* _Text segment_:
________________
Beancount.io v3's Document Linking Changed How I Handle Receipts and Invoices

As someone who runs a small consulting business and used to dread receipt management, I need to share how beancount.io v3’s document linking feature has completely transformed my workflow.

The Old Way (Pre-v3): Receipt Hell

Before v3, my receipt management was a disaster:

My chaotic process:

  1. Receive invoice/receipt (email, paper, screenshot)
  2. Save to Downloads folder (random filenames)
  3. Enter transaction in beancount file
  4. ???
  5. 6 months later, need receipt for audit → Can’t find it

The problem:

  • Receipts scattered across: Email, Downloads, Desktop, Phone photos
  • No connection between beancount transaction and physical document
  • Tax time = panic searching for receipts
  • Audits = nightmare

Year-end tax prep:

Me: "Where's the receipt for that $1,200 software purchase?"
*Searches email for 30 minutes*
*Checks Downloads folder - 500 random PDFs*
*Gives up, hopes IRS doesn't ask*

The v3 Solution: Automatic Document Linking

Beancount.io v3 automatically discovers and links documents in your Git repository to transactions.

How it works:

1. Save document to /documents folder in your repo

Your repo structure:

my-finances/
├── personal.beancount
├── business.beancount
└── documents/
    ├── 2025-01-15-invoice-acme-software.pdf
    ├── 2025-02-03-receipt-office-depot.pdf
    └── 2025-03-20-contract-client-abc.pdf

2. Commit to Git

git add documents/2025-01-15-invoice-acme-software.pdf
git commit -m "Add Acme Corp software invoice"
________________
* _Dataset excerpt_:
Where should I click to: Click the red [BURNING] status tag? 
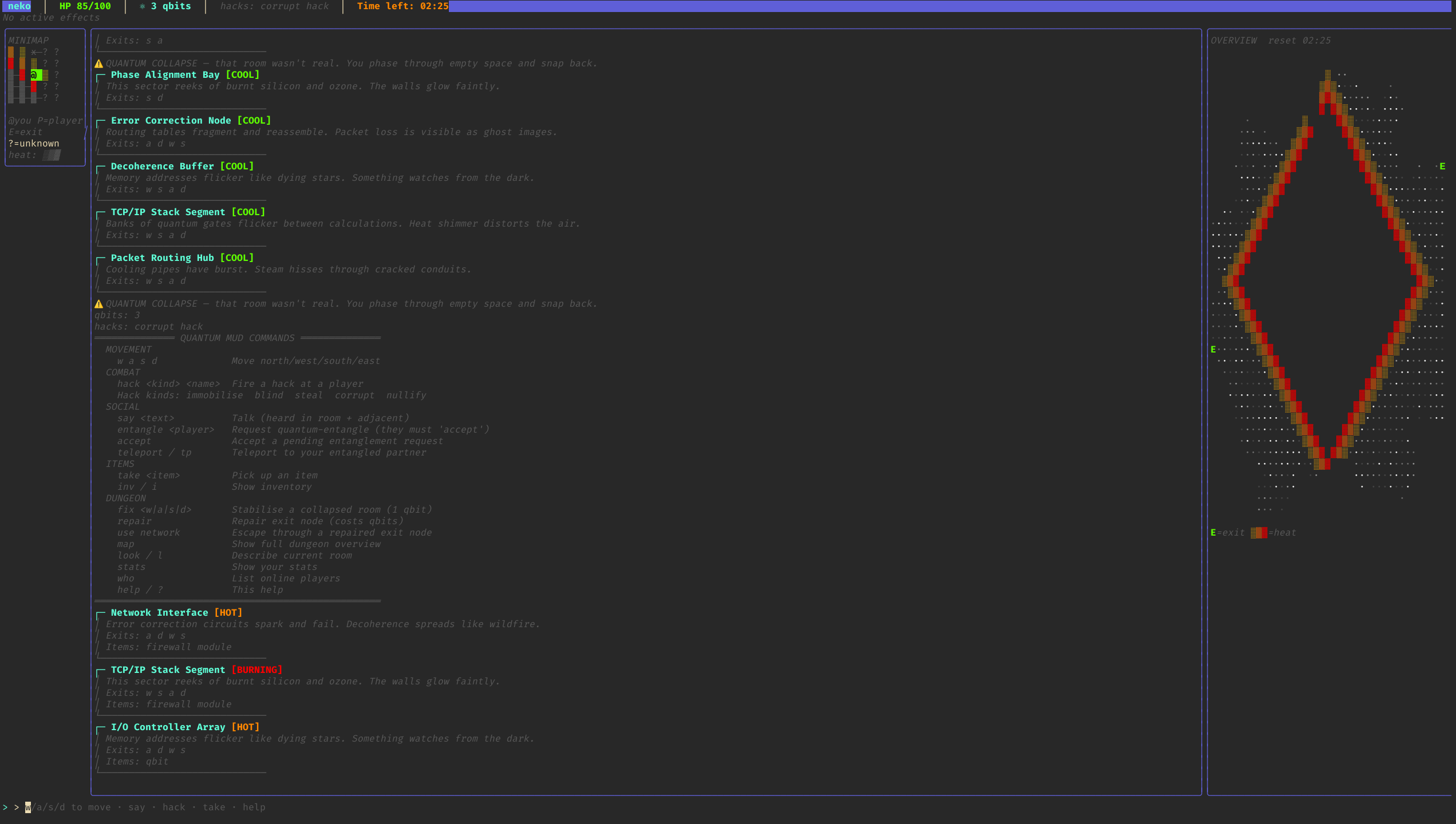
________________
* _Exercises to complete_:
A. In the post about receipt handling, copy the part that begins at the words "As someone who" and ends after "folder (random filenames)", substituting "messy" for "chaotic".
B. According to the post about receipt handling, which folder in the repo should documents be saved to?

* _Results by task_:
A.
As someone who runs a small consulting business and used to dread receipt management, I need to share how beancount.io v3’s document linking feature has completely transformed my workflow.

The Old Way (Pre-v3): Receipt Hell

Before v3, my receipt management was a disaster:

My messy process:

  1. Receive invoice/receipt (email, paper, screenshot)
  2. Save to Downloads folder (random filenames)

B. The /documents folder.